Publication record details

Title CLiDE version 1.0 user guide : British Geological Survey report OR/14/011
Ref no OR/14/011
Author Barkwith, A.; Coulthard, T.J.
Year of publication 2013
Abstract The Dynamic Environmental Sensitivity to Change (DESC) project coupled cellular automaton (CA) modelling from various backgrounds and produced the CAESAR-Lisflood-DESC (CLiDE) modelling platform: a geomorphological simulator that allows a variety of Earth system interactions to be explored. A derived version of the well established Cellular Automaton Evolutionary Slope and River (CAESAR) model (Coulthard and Van De Wiel, 2006), CAESAR-Lisflood, which incorporates the Lisflood hydrodymanic model (Coulthard et al., 2013) to simulate channel and overbank flow, is used as the platform kernel. The two dimensional modular design allows great versatility in the range of simulated spatio-temporal scales to which it can be applied. CAESAR has been used to investigate a variety of sediment transport, erosional and depositional processes under differing climatic and land use pressures in river reaches and catchments (Hancock et at., 2011). The recent addition of Lisflood to the code improves the representation of surface water flow within the model by incorporating momentum. However, as with many landscape evolution models (LEMs), CAESAR over-simplifies the representation of some of the hydrological processes and interactions that drive sediment transport. Specifically, it does not simulate groundwater flow and its discharge to rivers. To address these limitations, the non-Lisflood controlled surface hydrological processes within the CLiDE platform are replaced with a bespoke distributed hydrological model that includes a groundwater model.

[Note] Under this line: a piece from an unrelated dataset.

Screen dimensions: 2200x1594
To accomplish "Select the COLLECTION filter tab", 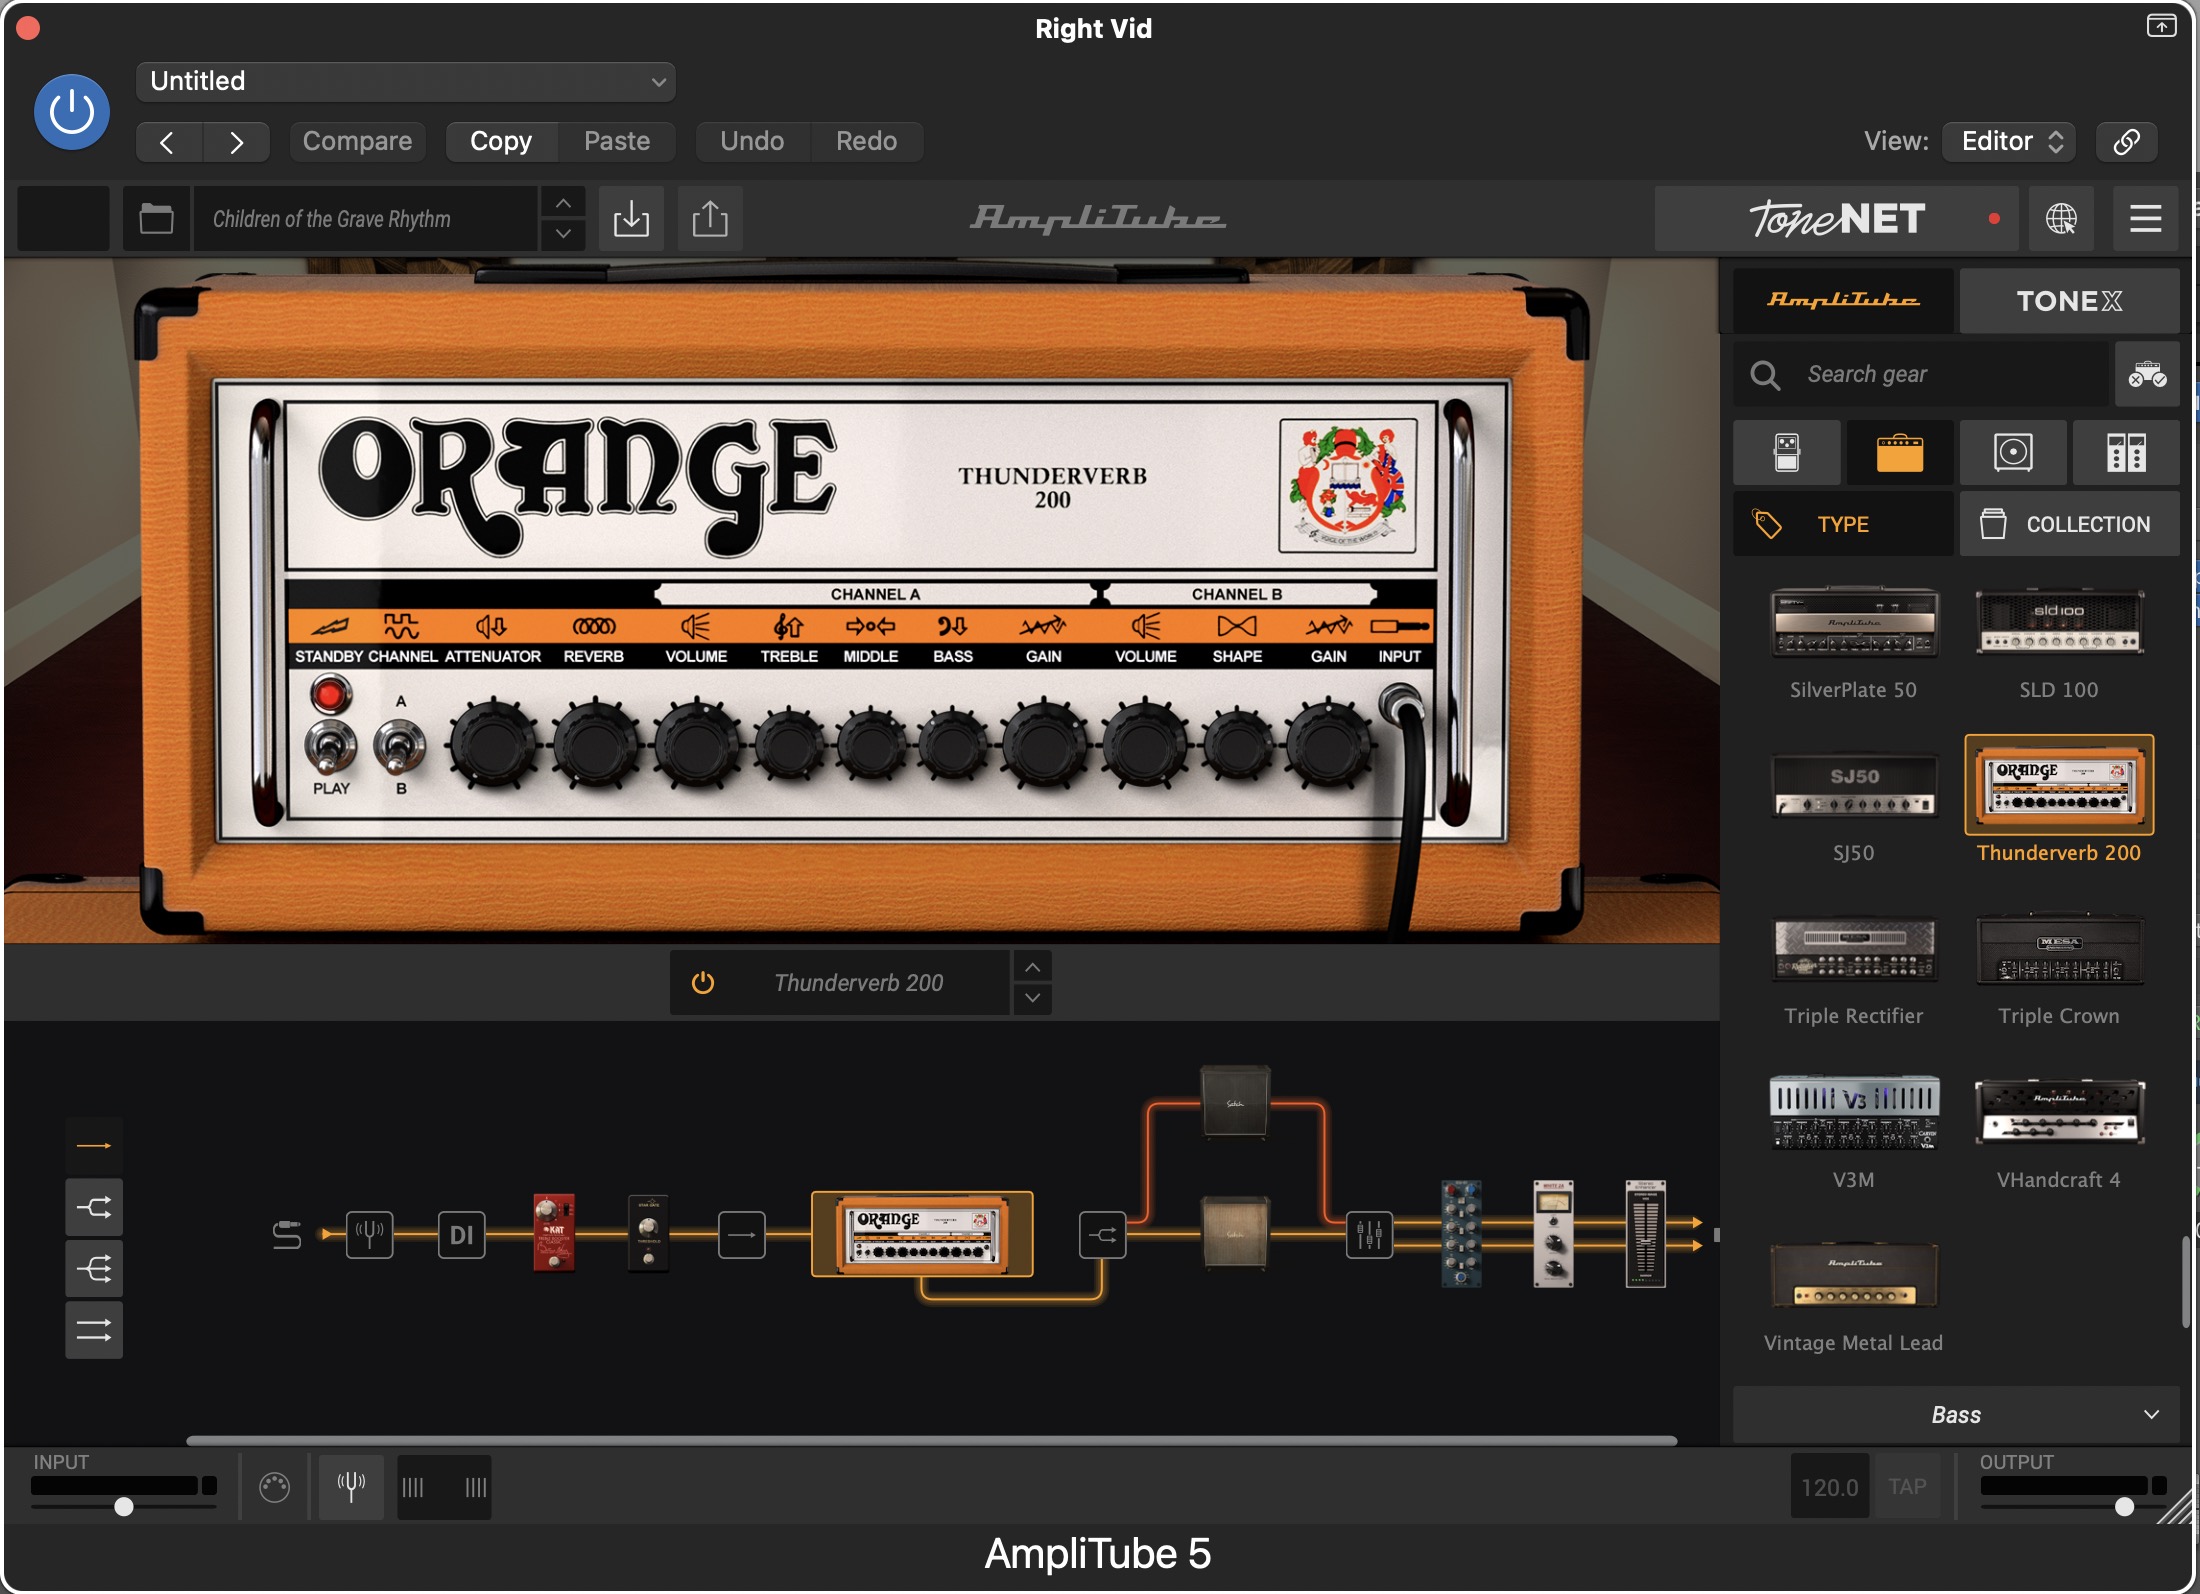I will [x=2069, y=524].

This hydrological model partitions rainfall between surface run-off and recharge to groundwater using a soil water balance model, which is applied at each grid cell. To simulate groundwater flow to river channels we incorporate a single layer finite difference model into the code. This solves the governing partial differential groundwater flow equation using a forward time-stepping, or explicit, solution method (Wang and Anderson, 1982), which can be considered as a cellular automaton (CA) model (Ravazzani et al., 2011). The groundwater model is coupled to the surface model through the exchange of recharge and baseflow. In addition to the hydrological modifications, a debris flow component has been added to the platform. The triggering aspect of this component is linked to simulated groundwater levels.